La registrazione internazionale consente al titolare di un marchio di ottenere la protezione del proprio marchio in diversi paesi designati mediante la presentazione di una sola domanda direttamente presso il proprio Ufficio dei marchi. Questa richiesta è trasmessa all'OMPI - Ufficio internazionale per la proprietà intellettuale - a Ginevra, in Svizzera, che notifica la registrazione internazionale agli uffici dei paesi designati.

Il regolamento si applica a qualsiasi domanda di registrazione internazionale ai sensi del protocollo di Madrid, il quale permette, in seguito alla sua ratifica da parte dell’Unione europea nel 2004:

  • di depositare, presso l'UAMI, una domanda internazionale sulla base di una domanda o di una registrazione di marchio comunitario;
  • designare l'Unione europea in una domanda internazionale depositata presso l'Ufficio per la Proprietà Intellettuale di una parte contraente del protocollo di Madrid (vedi elenco dei membri attuali).

Il regolamento abroga ilregolamento (CE) n. 40/94.

RIFERIMENTI

Atto

Data di entrata in vigore

Termine ultimo per il recepimento negli Stati membri

Gazzetta ufficiale

Regolamento (CE) n. 207/2009

13.4.2009

-

GU L78 del 24.3.2009

ATTI COLLEGATI

Proposta di regolamento del Parlamento europeo e del Consiglio recante modifica del regolamento (CE) n. 207/2009 del 26 febbraio 2009 sul marchio comunitario ( COM(2013) 0161 final - 2013/0088 (COD)) [Non pubblicata nella Gazzetta ufficiale].

La proposta di revisione del regolamento (CE) n. 207/2009 punta a una modernizzazione ben mirata delle vigenti disposizioni, con i seguenti obiettivi principali:

  • adattare la terminologia del regolamento al trattato di Lisbona;
  • semplificare le procedure di domanda e di registrazione del marchio europeo;
  • accrescere la certezza del diritto, chiarendo le disposizioni ed eliminando le ambiguità, in particolare riguardo alla definizione di marchio europeo e dei diritti da esso conferiti;
  • istituire un quadro adeguato in materia di cooperazione tra l’Ufficio per l’armonizzazione nel mercato interno (UAMI) e gli uffici nazionali, per promuovere la convergenza delle pratiche e per sviluppare strumenti comuni;
  • allineare il quadro normativo alle disposizioni del trattato sul funzionamento dell’Unione europea (TFUE) relative agli atti delegati.

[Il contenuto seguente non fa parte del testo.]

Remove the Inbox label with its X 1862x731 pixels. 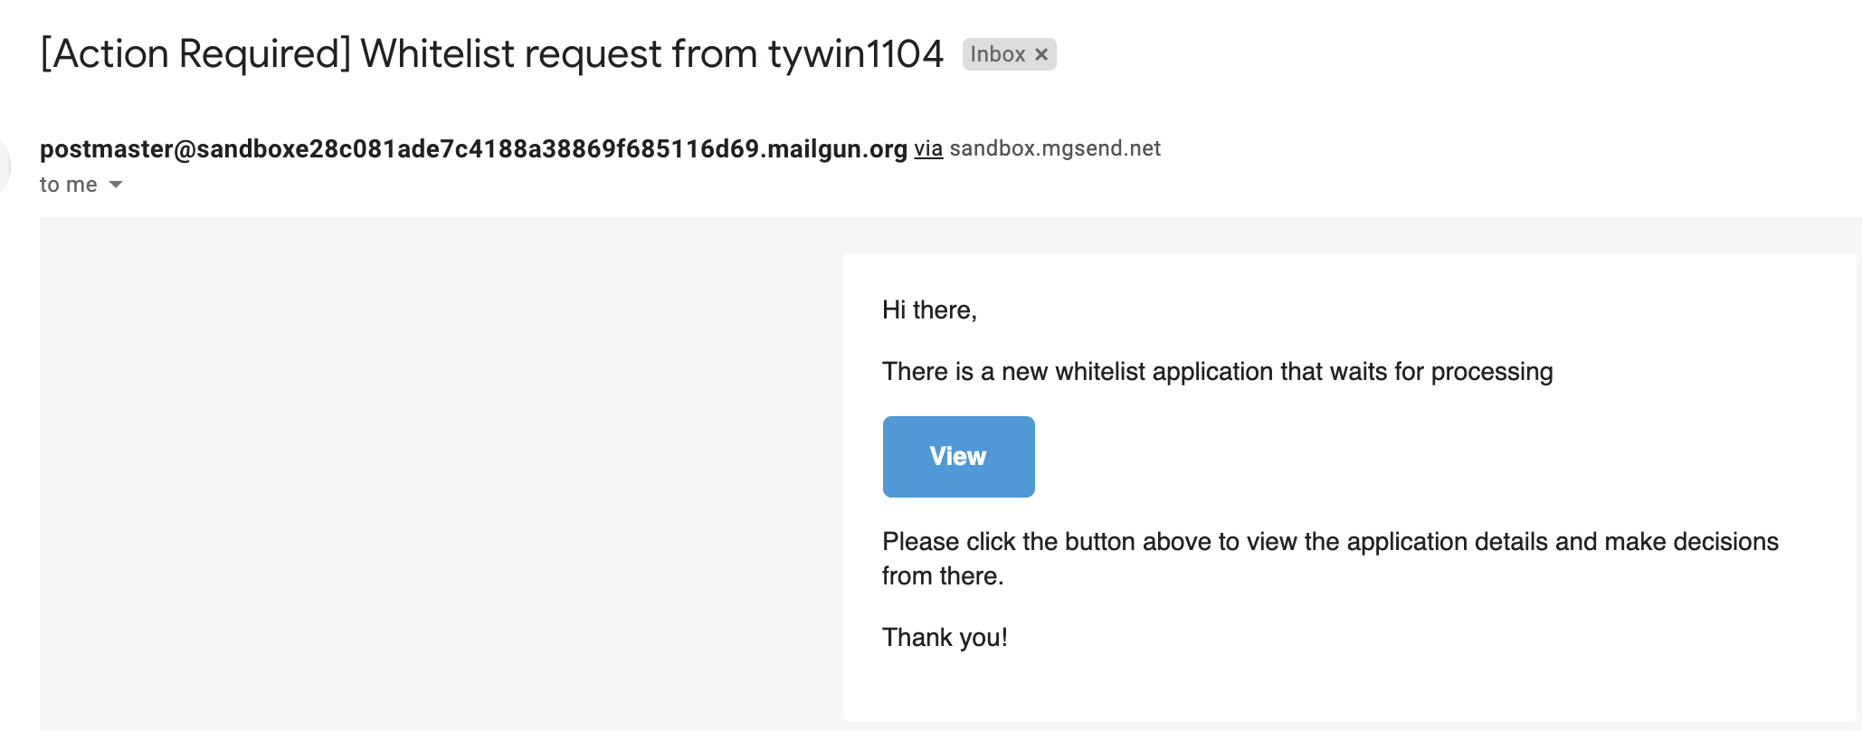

Proposta di direttiva del Parlamento europeo e del Consiglio sul ravvicinamento delle legislazioni degli Stati membri in materia di marchi d'impresa (Rifusione) ( COM(2013) 0162 final - 2013/0089 (COD)) [Non pubblicata nella Gazzetta ufficiale].

Questa iniziativa è parte di un pacchetto che comprende la proposta di modifica del regolamento (CE) n. 207/2009. L'obiettivo comune è quello di rendere i sistemi di registrazione dei marchi in tutta l'UE più accessibili alle imprese (specialmente alle PMI) e più efficienti in termini di minori costi e di minore complessità, maggiore rapidità, più prevedibilità e certezza del diritto.

Più precisamente, la proposta di rifusione della direttiva sul marchio è volta a raggiungere i seguenti obiettivi:

  • modernizzare e migliorare le disposizioni vigenti della direttiva (modificando le disposizioni obsolete, aumentando la certezza del diritto e chiarendo i diritti di marchio);
  • conseguire un maggiore ravvicinamento delle legislazioni e procedure nazionali dei marchi al fine di renderle più coerenti con il sistema del marchio comunitario;
  • facilitare la cooperazione tra gli uffici degli Stati membri e l’UAMI per promuovere la convergenza delle pratiche e lo sviluppo di strumenti comuni, creando una base giuridica per tale cooperazione.